PROBLEM DESCRIPTION ::
If a line in the entries below includes the string "legend", copy it out.

DATA ::
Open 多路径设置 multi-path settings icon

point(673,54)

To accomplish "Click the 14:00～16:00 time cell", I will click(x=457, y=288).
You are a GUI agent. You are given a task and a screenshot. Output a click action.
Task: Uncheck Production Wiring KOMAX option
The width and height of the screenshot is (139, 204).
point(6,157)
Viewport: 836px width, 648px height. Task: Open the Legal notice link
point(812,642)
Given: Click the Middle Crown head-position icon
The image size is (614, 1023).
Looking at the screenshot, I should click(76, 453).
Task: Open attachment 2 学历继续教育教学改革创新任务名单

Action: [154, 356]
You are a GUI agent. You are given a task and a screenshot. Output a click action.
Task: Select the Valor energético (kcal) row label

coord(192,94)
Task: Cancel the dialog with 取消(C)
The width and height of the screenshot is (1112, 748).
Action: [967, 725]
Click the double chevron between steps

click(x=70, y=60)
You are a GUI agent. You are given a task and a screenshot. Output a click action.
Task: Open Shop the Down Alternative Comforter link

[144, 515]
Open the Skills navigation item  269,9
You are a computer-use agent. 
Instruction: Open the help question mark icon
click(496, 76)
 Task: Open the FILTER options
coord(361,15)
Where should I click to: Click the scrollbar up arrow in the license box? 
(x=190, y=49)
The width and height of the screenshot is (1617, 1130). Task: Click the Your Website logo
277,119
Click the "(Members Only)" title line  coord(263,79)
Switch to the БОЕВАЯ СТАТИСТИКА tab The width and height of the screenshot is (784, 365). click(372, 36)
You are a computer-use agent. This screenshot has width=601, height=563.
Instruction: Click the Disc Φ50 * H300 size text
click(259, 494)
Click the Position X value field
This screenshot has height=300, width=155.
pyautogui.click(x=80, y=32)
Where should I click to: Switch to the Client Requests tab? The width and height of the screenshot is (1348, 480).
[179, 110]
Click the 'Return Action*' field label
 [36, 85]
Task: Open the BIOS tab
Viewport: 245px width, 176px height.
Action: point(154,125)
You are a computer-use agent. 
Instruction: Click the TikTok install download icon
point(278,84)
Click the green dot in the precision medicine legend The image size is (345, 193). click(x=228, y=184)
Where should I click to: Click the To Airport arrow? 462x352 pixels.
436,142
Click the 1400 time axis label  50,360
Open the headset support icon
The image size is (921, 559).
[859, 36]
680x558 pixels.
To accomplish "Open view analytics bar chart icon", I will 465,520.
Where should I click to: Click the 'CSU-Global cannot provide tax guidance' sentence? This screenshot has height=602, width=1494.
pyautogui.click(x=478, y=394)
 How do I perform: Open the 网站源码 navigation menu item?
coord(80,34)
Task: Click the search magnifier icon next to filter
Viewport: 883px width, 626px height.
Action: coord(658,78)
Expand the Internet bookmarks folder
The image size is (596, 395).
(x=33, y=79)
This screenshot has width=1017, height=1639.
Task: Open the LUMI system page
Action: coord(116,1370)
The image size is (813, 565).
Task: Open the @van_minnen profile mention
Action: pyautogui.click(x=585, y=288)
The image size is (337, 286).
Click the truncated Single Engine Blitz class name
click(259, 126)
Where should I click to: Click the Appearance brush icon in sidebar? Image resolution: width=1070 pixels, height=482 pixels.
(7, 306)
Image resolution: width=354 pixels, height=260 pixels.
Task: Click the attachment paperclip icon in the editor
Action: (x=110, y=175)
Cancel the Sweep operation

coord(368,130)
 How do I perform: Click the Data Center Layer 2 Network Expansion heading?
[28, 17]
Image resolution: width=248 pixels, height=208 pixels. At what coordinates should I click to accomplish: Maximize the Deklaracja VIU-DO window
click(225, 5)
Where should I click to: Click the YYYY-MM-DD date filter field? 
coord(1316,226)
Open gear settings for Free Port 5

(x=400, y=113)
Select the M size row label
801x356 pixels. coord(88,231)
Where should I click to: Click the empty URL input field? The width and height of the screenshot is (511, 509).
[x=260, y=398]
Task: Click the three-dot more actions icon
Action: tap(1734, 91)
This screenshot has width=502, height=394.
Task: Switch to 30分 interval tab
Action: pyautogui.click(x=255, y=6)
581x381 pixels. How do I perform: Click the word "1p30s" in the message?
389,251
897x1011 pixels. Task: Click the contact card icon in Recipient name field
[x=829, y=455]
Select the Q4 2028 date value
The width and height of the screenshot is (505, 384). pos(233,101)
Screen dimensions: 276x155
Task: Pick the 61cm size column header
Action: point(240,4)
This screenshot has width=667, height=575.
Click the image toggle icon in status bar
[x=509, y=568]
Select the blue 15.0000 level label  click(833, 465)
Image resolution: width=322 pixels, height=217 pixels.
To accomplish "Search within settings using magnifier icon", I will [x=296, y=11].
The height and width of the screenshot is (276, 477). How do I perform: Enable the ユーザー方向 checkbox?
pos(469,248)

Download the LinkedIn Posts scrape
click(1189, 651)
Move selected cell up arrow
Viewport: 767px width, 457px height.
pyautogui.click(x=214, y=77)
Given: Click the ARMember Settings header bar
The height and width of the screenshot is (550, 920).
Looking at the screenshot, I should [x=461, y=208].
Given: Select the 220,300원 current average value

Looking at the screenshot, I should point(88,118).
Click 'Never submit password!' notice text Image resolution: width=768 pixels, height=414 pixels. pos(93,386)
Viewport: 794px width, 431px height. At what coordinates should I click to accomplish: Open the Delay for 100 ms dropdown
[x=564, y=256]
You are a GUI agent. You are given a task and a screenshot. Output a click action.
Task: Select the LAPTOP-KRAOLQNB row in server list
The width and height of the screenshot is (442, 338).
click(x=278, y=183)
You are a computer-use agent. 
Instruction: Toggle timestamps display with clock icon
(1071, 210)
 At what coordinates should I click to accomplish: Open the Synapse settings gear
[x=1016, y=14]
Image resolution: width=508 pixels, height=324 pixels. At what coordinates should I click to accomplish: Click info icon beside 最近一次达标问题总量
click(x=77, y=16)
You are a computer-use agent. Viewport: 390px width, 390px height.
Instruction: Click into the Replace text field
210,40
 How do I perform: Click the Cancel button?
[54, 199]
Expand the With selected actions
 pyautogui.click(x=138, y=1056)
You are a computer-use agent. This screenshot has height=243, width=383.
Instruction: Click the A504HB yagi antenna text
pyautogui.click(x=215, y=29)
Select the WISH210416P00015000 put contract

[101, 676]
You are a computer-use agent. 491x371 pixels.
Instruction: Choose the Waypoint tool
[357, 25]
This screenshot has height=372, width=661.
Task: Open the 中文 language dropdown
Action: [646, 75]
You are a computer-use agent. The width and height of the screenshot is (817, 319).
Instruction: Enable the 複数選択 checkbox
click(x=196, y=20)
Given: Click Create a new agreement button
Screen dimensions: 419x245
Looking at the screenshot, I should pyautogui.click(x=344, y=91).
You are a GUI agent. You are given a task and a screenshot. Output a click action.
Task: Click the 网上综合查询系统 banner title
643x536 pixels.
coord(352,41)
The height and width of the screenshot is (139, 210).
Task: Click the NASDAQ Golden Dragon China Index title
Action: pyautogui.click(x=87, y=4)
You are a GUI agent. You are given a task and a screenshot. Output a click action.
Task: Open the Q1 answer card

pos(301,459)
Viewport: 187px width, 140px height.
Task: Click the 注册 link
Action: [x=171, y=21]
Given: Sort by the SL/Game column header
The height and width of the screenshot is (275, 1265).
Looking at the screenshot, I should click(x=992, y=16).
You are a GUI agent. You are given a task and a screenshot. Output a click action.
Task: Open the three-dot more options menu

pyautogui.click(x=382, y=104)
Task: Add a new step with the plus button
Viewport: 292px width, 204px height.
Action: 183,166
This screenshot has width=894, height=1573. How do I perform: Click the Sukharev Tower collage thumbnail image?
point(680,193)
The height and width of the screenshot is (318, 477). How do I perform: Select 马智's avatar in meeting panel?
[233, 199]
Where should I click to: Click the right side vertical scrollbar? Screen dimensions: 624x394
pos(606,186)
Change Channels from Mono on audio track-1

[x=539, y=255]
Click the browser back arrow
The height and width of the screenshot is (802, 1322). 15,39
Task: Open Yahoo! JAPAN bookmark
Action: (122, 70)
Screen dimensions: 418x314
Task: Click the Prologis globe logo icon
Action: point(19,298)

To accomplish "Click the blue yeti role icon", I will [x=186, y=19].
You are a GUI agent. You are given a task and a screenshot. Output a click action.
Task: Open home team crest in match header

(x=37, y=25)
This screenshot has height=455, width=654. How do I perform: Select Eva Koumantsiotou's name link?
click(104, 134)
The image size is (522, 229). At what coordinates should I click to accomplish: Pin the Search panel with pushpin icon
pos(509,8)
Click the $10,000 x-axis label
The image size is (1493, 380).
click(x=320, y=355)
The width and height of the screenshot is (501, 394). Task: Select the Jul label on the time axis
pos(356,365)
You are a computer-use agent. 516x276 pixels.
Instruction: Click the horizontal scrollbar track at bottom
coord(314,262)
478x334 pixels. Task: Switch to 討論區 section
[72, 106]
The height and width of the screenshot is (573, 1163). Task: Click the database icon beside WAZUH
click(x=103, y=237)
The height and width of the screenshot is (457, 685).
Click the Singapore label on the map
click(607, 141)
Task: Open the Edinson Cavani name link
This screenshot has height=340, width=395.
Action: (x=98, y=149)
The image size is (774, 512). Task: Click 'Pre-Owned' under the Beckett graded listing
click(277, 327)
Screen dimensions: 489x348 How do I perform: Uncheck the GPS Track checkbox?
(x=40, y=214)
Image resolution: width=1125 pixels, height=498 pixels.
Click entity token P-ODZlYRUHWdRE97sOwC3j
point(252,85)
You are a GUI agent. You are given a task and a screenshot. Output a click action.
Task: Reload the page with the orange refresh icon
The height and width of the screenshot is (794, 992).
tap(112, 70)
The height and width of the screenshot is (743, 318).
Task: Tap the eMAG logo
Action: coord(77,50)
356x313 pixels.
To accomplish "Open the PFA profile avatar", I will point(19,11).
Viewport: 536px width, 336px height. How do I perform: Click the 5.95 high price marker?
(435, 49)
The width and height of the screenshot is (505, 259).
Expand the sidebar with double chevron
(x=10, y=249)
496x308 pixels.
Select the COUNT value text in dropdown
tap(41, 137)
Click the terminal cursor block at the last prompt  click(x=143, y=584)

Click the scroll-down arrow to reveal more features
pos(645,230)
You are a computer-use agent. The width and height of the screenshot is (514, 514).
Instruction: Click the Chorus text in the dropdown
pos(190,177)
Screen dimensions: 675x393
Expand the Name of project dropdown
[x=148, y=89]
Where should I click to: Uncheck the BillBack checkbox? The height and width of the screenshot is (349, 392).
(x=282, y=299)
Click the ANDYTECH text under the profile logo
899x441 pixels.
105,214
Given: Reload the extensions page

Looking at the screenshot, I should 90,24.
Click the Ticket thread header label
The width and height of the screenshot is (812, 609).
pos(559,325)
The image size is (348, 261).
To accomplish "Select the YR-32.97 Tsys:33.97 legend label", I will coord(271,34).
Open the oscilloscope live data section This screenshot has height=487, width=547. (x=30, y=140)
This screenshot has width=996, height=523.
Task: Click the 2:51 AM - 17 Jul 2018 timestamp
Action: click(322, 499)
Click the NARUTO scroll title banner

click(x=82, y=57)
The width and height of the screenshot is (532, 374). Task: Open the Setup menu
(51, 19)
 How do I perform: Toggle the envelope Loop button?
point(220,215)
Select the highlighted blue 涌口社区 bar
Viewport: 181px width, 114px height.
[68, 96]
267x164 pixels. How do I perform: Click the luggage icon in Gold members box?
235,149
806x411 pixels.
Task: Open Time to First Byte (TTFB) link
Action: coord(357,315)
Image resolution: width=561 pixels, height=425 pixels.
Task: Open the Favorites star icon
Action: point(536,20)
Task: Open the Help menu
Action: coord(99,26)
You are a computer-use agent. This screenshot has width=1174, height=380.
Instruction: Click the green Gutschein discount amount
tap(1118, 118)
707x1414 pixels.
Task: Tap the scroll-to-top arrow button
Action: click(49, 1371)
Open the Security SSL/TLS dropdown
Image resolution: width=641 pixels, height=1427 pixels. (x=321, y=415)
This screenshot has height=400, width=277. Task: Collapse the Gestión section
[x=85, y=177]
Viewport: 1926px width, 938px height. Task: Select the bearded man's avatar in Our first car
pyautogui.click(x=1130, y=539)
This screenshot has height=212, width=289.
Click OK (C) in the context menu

ANSWER AREA ::
Click the green dot in the precision medicine legend The image size is (345, 193). click(x=228, y=184)
To accomplish "Select the YR-32.97 Tsys:33.97 legend label", I will coord(271,34).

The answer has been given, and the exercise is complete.